But
correcting himself--
"Ha! Is God mocked, as He asks?
Shall I take on me to change his tasks,
And dare, despatched to a river-head
For a simple draught of the element,
Neglect the thing for which He sent,
And return with another thing instead!
Saying .... 'Because the water found
Welling up from underground,
Is mingled with the taints of earth,
While Thou, I know, dost laugh at dearth,
And couldest, at a word, convulse
The world with the leap of its river-pulse,--
Therefore I turned from the oozings muddy,
And bring thee a chalice I found, instead.
See the brave veins in the breccia ruddy!
One would suppose that the marble bled.
What matters the water? A hope I have nursed,
That the waterless cup will quench my thirst.'
--Better have knelt at the poorest stream
That trickles in pain from the straitest rift!

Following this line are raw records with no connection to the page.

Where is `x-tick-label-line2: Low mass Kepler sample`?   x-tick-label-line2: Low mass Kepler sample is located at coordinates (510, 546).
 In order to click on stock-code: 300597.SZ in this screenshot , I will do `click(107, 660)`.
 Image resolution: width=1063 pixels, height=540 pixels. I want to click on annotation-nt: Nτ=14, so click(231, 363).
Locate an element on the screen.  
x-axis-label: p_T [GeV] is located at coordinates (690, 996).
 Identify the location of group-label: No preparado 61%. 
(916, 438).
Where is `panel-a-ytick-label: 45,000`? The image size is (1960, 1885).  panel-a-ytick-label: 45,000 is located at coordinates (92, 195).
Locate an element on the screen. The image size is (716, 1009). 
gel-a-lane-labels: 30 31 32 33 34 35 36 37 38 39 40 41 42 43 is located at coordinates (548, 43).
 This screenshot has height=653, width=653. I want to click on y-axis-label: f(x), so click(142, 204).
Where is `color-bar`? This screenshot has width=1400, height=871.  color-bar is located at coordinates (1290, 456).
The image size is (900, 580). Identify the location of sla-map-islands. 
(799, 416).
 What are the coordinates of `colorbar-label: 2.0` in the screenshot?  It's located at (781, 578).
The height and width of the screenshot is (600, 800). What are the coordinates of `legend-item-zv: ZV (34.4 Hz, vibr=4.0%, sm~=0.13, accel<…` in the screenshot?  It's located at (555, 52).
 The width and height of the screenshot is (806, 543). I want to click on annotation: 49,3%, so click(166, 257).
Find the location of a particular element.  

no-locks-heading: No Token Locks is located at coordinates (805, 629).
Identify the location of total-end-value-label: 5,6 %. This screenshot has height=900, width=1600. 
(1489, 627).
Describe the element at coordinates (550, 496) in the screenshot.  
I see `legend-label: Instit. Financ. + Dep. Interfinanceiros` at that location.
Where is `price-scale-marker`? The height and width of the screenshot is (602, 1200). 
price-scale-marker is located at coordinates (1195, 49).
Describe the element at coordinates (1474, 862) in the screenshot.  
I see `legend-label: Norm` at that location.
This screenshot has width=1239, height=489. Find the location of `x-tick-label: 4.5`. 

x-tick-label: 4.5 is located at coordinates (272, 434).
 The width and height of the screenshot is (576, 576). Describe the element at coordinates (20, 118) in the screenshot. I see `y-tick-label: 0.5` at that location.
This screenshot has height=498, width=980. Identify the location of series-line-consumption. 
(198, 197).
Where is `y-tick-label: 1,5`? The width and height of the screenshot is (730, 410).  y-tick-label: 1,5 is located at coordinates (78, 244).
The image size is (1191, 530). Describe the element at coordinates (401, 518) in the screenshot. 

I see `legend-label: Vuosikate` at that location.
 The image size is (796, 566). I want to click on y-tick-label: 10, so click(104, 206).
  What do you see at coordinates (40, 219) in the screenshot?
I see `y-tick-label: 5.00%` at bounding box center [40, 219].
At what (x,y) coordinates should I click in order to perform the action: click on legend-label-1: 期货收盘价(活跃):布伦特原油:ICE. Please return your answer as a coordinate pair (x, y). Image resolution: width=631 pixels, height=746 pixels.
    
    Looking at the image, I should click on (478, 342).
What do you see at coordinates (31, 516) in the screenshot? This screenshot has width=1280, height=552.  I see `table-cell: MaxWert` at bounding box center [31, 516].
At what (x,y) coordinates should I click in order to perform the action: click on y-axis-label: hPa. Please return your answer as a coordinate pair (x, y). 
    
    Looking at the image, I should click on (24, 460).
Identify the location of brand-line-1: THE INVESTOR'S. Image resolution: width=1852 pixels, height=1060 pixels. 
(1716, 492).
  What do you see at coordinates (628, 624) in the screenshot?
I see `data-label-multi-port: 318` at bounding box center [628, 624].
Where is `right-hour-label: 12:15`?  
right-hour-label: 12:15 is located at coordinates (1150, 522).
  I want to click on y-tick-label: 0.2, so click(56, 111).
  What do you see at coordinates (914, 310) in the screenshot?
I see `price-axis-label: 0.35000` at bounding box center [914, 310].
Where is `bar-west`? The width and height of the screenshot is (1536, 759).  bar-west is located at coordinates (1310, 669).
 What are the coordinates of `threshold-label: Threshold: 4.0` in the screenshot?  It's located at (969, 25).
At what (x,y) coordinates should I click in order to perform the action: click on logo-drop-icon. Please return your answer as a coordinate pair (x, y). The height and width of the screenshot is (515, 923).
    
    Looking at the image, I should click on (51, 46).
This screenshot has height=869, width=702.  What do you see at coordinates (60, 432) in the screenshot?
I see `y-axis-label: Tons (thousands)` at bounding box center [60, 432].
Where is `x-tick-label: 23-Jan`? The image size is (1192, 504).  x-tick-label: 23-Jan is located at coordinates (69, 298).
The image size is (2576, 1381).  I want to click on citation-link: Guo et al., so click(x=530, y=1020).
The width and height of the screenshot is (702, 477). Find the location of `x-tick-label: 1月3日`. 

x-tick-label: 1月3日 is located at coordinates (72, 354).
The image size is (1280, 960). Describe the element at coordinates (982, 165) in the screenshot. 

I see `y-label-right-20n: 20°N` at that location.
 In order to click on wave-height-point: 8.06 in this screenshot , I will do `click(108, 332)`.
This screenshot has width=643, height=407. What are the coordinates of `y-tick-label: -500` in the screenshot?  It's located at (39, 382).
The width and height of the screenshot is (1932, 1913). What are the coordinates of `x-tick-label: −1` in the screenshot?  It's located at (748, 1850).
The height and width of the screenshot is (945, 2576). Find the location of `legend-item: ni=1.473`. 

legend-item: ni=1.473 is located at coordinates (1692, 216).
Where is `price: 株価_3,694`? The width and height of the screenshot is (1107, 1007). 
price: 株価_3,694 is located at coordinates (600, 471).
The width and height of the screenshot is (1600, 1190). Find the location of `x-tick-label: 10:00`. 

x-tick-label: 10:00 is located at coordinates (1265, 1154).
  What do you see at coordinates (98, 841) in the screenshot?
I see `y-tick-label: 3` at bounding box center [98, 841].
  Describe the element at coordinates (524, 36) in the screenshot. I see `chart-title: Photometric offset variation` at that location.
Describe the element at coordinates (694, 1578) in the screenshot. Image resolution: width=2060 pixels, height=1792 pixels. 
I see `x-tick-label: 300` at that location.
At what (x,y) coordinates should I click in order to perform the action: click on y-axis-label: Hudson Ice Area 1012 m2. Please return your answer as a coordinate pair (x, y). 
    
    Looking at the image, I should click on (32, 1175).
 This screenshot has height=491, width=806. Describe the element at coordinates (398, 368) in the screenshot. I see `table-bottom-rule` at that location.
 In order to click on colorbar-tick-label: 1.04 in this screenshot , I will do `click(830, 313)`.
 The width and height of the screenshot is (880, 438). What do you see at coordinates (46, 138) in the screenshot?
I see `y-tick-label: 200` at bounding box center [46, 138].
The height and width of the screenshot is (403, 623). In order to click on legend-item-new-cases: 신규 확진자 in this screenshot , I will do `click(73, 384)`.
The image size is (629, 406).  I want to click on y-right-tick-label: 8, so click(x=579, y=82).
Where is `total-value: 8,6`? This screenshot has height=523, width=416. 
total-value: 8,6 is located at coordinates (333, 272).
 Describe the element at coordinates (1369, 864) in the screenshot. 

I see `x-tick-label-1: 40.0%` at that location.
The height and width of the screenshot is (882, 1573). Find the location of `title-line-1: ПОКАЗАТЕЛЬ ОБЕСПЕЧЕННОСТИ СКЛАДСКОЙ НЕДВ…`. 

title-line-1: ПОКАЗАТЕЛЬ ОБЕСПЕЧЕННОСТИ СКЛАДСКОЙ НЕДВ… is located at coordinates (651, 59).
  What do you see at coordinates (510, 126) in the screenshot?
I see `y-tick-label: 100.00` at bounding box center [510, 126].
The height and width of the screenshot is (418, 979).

For the less or the more is all God's gift,
Who blocks up or breaks wide the granite seam.
And here, is there water or not, to drink?"
He comes to the conclusion, that the best for him is that mode of
worship which partakes the least of human forms, and brings him nearest
to the spiritual; and, while expressing good wishes for the Pope and the
professor--
"Meantime, in the still recurring fear
Lest myself, at unawares, be found,
While attacking the choice of my neighbours round,
Without my own made--I choose here!"
He therefore joins heartily in the hymn which is sung by the
congregation of the little chapel at the close of their worship.